======== Data supplied ========

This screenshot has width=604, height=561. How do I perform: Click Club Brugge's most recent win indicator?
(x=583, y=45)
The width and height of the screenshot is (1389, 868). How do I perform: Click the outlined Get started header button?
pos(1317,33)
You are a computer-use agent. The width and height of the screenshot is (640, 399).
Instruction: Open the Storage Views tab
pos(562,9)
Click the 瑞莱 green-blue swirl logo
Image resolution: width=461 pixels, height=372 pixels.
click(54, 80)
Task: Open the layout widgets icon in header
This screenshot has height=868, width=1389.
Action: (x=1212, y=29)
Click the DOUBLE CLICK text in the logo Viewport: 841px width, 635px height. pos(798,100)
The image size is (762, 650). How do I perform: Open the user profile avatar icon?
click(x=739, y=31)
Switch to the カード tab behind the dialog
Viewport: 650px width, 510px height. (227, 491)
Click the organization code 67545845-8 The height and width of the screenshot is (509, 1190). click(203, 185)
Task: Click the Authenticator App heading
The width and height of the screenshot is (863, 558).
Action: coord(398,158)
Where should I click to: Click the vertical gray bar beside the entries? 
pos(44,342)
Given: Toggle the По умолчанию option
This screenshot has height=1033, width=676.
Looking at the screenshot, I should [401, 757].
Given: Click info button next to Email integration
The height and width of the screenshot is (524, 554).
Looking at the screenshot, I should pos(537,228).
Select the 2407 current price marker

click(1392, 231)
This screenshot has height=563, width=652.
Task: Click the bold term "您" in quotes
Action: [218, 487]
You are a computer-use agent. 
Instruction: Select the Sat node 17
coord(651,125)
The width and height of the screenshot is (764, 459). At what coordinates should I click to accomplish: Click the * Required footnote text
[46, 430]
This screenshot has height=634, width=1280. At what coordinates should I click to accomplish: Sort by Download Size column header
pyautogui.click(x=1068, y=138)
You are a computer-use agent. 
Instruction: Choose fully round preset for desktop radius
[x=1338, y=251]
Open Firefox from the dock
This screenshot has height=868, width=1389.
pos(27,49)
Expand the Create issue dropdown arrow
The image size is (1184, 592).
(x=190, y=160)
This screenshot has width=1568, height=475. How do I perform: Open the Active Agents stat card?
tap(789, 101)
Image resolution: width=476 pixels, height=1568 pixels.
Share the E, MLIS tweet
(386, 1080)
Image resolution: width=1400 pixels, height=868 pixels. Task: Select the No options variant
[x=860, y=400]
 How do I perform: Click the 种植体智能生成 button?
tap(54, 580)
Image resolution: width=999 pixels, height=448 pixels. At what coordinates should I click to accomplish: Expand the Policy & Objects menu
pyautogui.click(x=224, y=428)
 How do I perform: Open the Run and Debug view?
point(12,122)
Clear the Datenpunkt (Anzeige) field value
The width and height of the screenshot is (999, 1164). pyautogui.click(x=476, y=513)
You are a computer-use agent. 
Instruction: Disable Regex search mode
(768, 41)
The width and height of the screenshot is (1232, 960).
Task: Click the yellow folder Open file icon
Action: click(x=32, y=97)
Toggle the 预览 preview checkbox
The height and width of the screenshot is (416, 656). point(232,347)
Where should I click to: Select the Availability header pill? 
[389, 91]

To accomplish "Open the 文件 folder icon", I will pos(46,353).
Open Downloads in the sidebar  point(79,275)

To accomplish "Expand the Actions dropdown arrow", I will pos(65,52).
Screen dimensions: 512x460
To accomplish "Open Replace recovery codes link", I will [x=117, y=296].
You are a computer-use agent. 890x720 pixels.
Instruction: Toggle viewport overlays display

========

• Required work
What you give back must be the stretch above, starting at the line with "Image resolution: width=461" and ending at the line with "Given: Click info", copied exactly.

• Exercise solution
Image resolution: width=461 pixels, height=372 pixels.
click(54, 80)
Task: Open the layout widgets icon in header
This screenshot has height=868, width=1389.
Action: (x=1212, y=29)
Click the DOUBLE CLICK text in the logo Viewport: 841px width, 635px height. pos(798,100)
The image size is (762, 650). How do I perform: Open the user profile avatar icon?
click(x=739, y=31)
Switch to the カード tab behind the dialog
Viewport: 650px width, 510px height. (227, 491)
Click the organization code 67545845-8 The height and width of the screenshot is (509, 1190). click(203, 185)
Task: Click the Authenticator App heading
The width and height of the screenshot is (863, 558).
Action: coord(398,158)
Where should I click to: Click the vertical gray bar beside the entries? 
pos(44,342)
Given: Toggle the По умолчанию option
This screenshot has height=1033, width=676.
Looking at the screenshot, I should [401, 757].
Given: Click info button next to Email integration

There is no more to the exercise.